Bu noktada filmin hikâyesinin güç aldığı şey yalnızca “dijital çağda kimlik” mevzusu değil; aynı zamanda gençliğin yön arayışı, bireyin kendi geçmişine duyduğu merak ve belirsizliğin yarattığı kaygı. Film, teknolojik bir deneyimi merkezine almasına rağmen anlatının psikolojik damarını sürekli canlı tutuyor. Kısa bir süre içinde, karakterlerin hayatlarına nüfuz eden bu yeni sistemin sadece eğlenceli bir trend olmadığını, aynı zamanda kişisel hakikatle yüzleşmeyi zorunlu kılan bir araç hâline geldiğini görüyoruz. Böylece film, güncel bir temayı ele alırken yüzeyde kalmıyor; bu akımın kişisel hafızayı, aile bağlarını, iz bırakma arzusunu ve varoluşsal endişeyi nasıl tetiklediğini izleyiciye sezdiriyor.

Hikâyeye dair sürprizleri korumak adına detaylara girmeden oyunculuklara odaklanmak daha yerinde olacak. Başroldeki Ozan Kaya Oktu, performansıyla Ahmet Rıfat Şungar’ın gençlik dönemindeki enerjiyi hatırlatan bir parıltı taşıyor. Karakterini gürültülü, kaotik bir dünyanın ortasında “aklını korumaya çalışan tek kişi” olarak konumlandırıyor ve bu arayışı izleyiciye güçlü biçimde geçiriyor.
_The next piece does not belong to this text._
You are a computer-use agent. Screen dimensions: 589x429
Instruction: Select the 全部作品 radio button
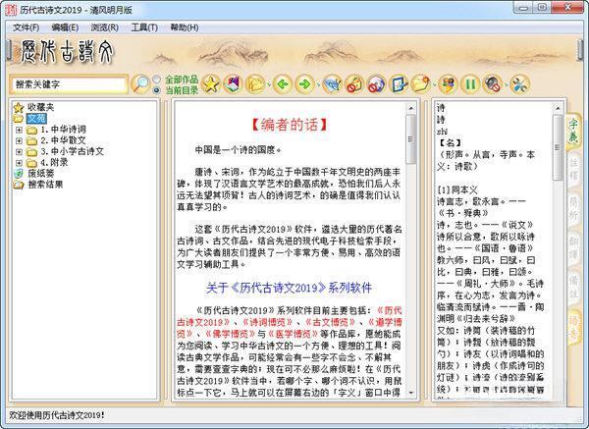coord(159,79)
Oktu’nun performansının değerli yanı, bu karmaşık duyguları abartıya kaçmadan, küçük jestlerle ve doğal bir oyunculuk diliyle kurması. Bu da filmi daha inandırıcı kılıyor.

Yardımcı oyunculardan Defne Kar, şaşkınlık ve dalgınlık arasında gidip gelen karakterinin duygusal dalgalanmalarını doğal bir tonla yansıtıyor. Arda Akoğlu’nun dışa dönük ve yönlendirici tavrı, filmdeki gerilimli sosyal dinamikleri güçlendirirken; Yağmur Damla Aydın, özellikle duygusal geçiş sahnelerinde gösterdiği başarıyla anlatıya yumuşak bir derinlik katıyor. Bu üçlünün varlığı, başrol karakterinin yalnızlığını ve sorgulayıcı tavrını daha görünür hâle getiriyor; filmdeki dramatik dengeyi de bu karşıt enerjiler kuruyor.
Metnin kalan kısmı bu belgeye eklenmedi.